Il y a des ressources pour permettre à deux individus de vivre dans cette cour, mais le jardin est trop petit pour accueillir les désirs d’un seul d’entre eux.
Les chiens sont des êtres sociaux. Ils sont travaillants. C’est eux qui ont été domestiqués par les humains qui, eux-mêmes, ont été domestiqués par les chats… (Vous suivez toujours?) Bref, dans la lutte des classes, les chiens ont certainement perdu. Avant, ils travaillaient pour les humains : ils s’occupaient des moutons, tiraient des traineaux, surveillaient le territoire, faisaient fuir les prédateurs. Depuis quelque temps, les chiens sont aux chômages. Pour ne pas qu’il y ait de scandales, les humains les ont réassigné au poste d’animaux de compagnies. Comme ça, chat et chien semblent égaux. Ça, ça veut dire que les canidés poirotent toute la journée sur le divan, prisonnier du domicile, sans savoir comment fonctionne la télévision. Les chats, eux, sortent par la chatière. Quand les humains arrivent du travail, les canidés ont le droit de sortir 1 h en compagnie du travailleur. Les humains appellent ça une tâche. Bien entendu, tout ça, alors que les chats ont le droit de sortir sans surveillance. Triste, la vie de chien.
Revenons à notre histoire, encore une fois.
Un humain marche dans la rue. La travaillante bête tente « d’optimiser son temps ». En pleine crise de l’emploi, seuls ceux travaillant comme deux peuvent avoir une job puisqu’il n’y a pas assez de travail pour tout le monde : logique. Donc, cet humain chanceux de travailler essaie de contrôler ses deux chiens surexcités d’être enfin dehors, tout en tenant deux sacs à crottes pleins, en marchant, en machant de la gomme, et en répondant au texto full urgent du patron. Sans blague, j’étais accotée sur un arbre en me demandant si mon chat allait finalement envahir le territoire du voisin, tout en composant cette histoire sur le capitalisme dans ma tête quand l’homme que je décris plus haut m’a foncée dedans.

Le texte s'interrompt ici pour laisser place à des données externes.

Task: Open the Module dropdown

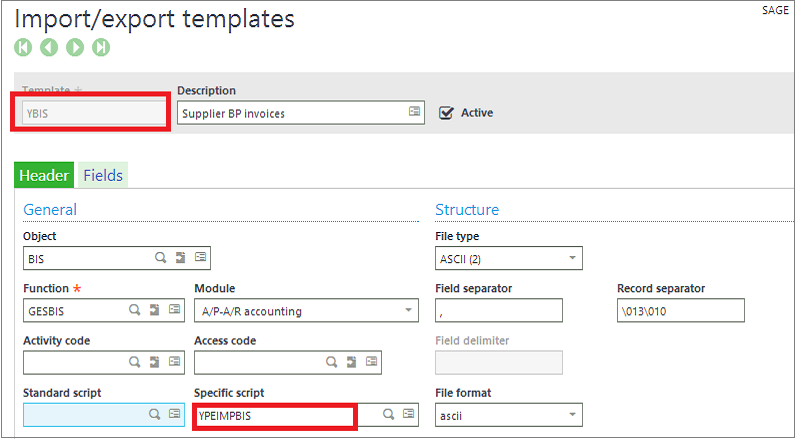Action: (305, 311)
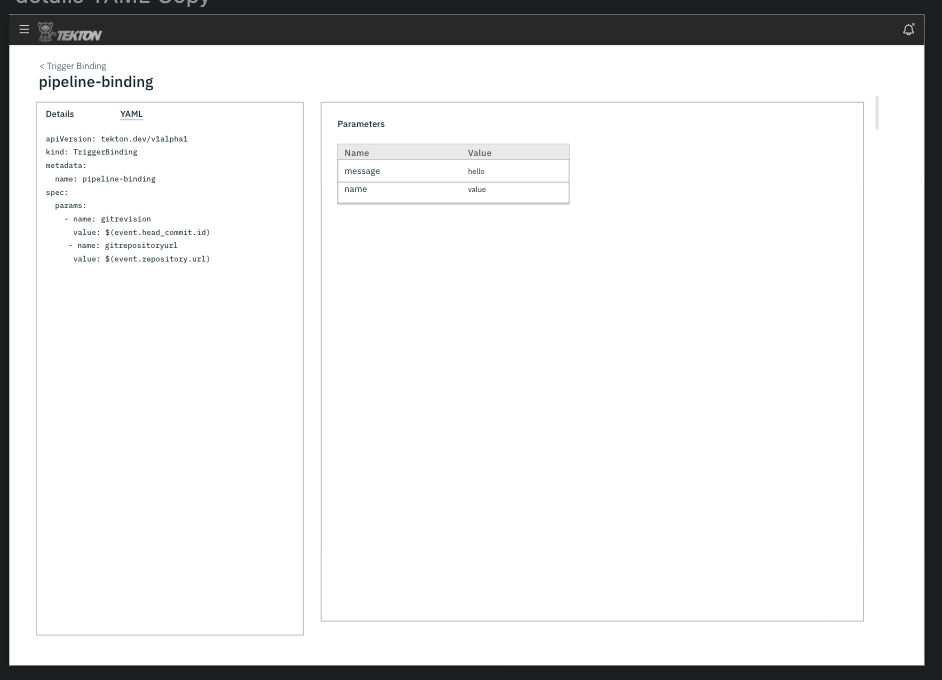Click the bell icon in the top-right corner
This screenshot has height=680, width=942.
pos(907,29)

Les deux chiens ont aisément réussi à se déprendre de l’emprise de leur maître lors de la collision décrite ci-haut. Les animaux sociaux semblaient déterminés à coopérer pour fuir ce système oppressant pour leur race. Ils courraient dans tous les sens. Leur museau sentait l’odeur de la liberté.

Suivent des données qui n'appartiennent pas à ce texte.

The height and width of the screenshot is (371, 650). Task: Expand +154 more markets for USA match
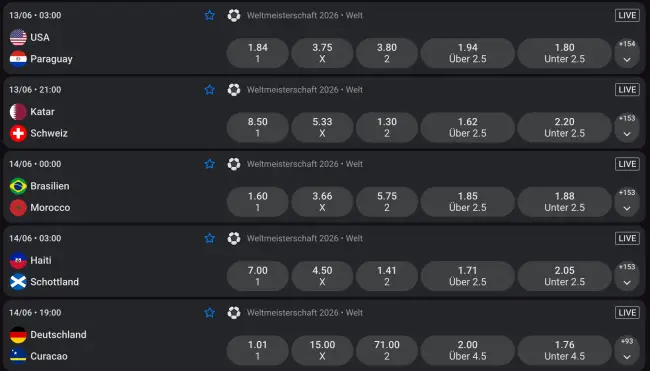(627, 53)
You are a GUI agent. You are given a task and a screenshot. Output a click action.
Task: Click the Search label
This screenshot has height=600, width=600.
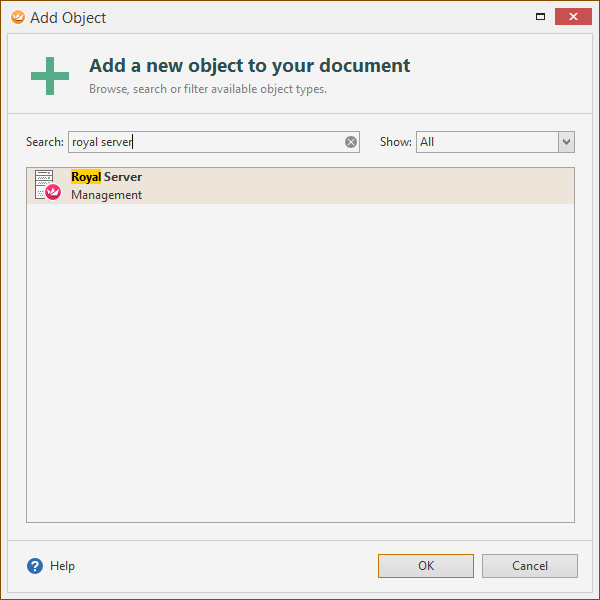click(45, 142)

Depuis la collision, les deux félins n’agissent plus comme des ennemis. Le danger n’est plus le contrôle de ressources supplémentaires. Le danger, c’est les chiens qui tentent une rébellion. Les chiens sont forts, costauds, ils ont des dents solides. En fait, ils sont plus forts que les chats, mais ils l’ignorent. Les félins souhaitent que les choses restent ainsi.
Les deux êtres solitaires sautent ensemble sur le balcon pour fuir les chiens qui courent aléatoirement, librement, dans la cour de mon voisin. Les félins se rassemblent pour protéger LEUR bol de nourriture. Côte à côte, solidairement, les deux individualistes protègeront leur main mise sur la cour, la ruelle et la gamelle.
La suite m’a fait penser à une fable de Lafontaine.
Si ta liberté sent les nuggets de poulet, demande-toi qui tient ta laisse. Nos naïfs chiens sociaux en fugues ne connaissent pas Lafontaine. L’odeur des croquettes à saveur de poulets pour chats arrive à leurs nez. Les deux chiens courent vers le bol qui n’est défendu que par deux boules de poils qui font le dos rond. Les canidés n’ont qu’à se mettre ensemble et ils auront le contrôle de la gamelle
Pendant un court instant, les chats étaient certains que la révolution des chiens allait marcher : les conditions gagnantes étant du côté des canidés Ils s’attendaient à être mangés avant le contenu de la gamelle. Sauf qu’arrivé en face des félidés et des croquettes, l’estomac de chacun des chiens a pris le dessus sur leur sens stratégique. L’estomac étant une entité individualiste, aucun des chiens ne voulait partager le futur butin.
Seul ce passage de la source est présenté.